Au cinquième jour de grève, les livreurs de l’entreprise veulent maintenir la pression pour obtenir de meilleures conditions de travail.

Les prises de parole se sont succédé sur le piquet de grève.

Les prises de parole se sont succédé sur le piquet de grève.

mpo

Samedi, à l’heure de dîner, syndicats et politiciens sont venus affirmer leur soutien aux livreurs de Smood en grève depuis cinq jours. Au rond-point de Rive, non loin d’une enseigne de café à l’emporter bien connue, dix grévistes, sur les quinze recensés à Genève, faisaient signer une pétition qui demande notamment le paiement des heures travaillées, y compris le temps d’attente, des pourboires ainsi que l’indemnisation de leurs frais. La transparence quant aux gains de l’entreprise est également exigée, tout comme la majoration des heures de nuit et du dimanche. «Nous aussi nous avons une famille à nourrir, des factures à payer. Comment s’en sortir en travaillant tous les jours pour, au final, être mal payé!» a témoigné Badara au micro.

Un modèle de précarité qui inquiète

A la suite de ce témoignage, Ana Gabriel, responsable régionale du syndicat Unia, a fustigé le niveau de précarité qui prévaut dans le secteur des emplois numérisés. Son collègue président de la Communauté genevoise d’action syndicale, Davide de Filippo a dénoncé «un modèle d’exploitation devenu modèle d’affaires». Le monde du travail à la demande via des applications, «un modèle qui s’étend», a constaté Caroline Marti, du PS, a été au centre des discours. Le modèle inquiète syndicats et partis de gauche qui y voient l’individualisation et l’isolement de travailleurs précarisés.

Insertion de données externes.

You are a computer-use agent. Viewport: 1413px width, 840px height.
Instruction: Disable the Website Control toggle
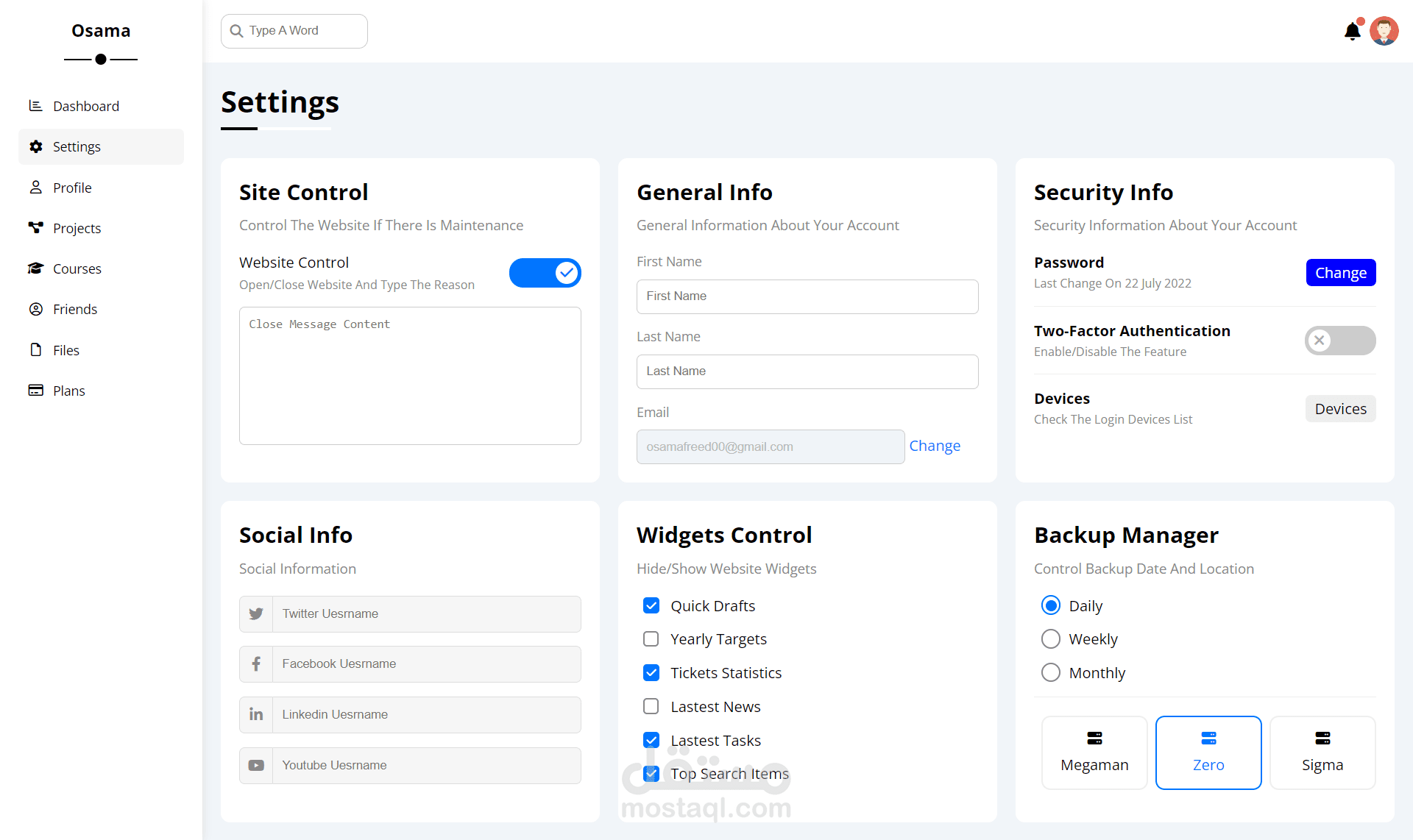tap(545, 273)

10’000 signatures espérées

La grève des livreurs Smood a commencé début novembre à Yverdon avant de s’étendre à onze villes romandes. A Genève, une quinzaine de travailleurs, sur les quelque 400 à 450 qui livrent dans le canton, ont suivi le mouvement. Au niveau national, ils sont un peu moins d’une centaine. «Il est difficile pour les travailleurs précarisés et isolés à cause d’horaires et de localisation différents de se mobiliser, a admis Ana Gabriel. Certains ne peuvent tout simplement pas se permettre de ne pas travailler.» La pétition des livreurs aurait déjà recueilli 8000 signatures. Dix mille sont espérés avant le dépôt à l’entreprise mardi prochain.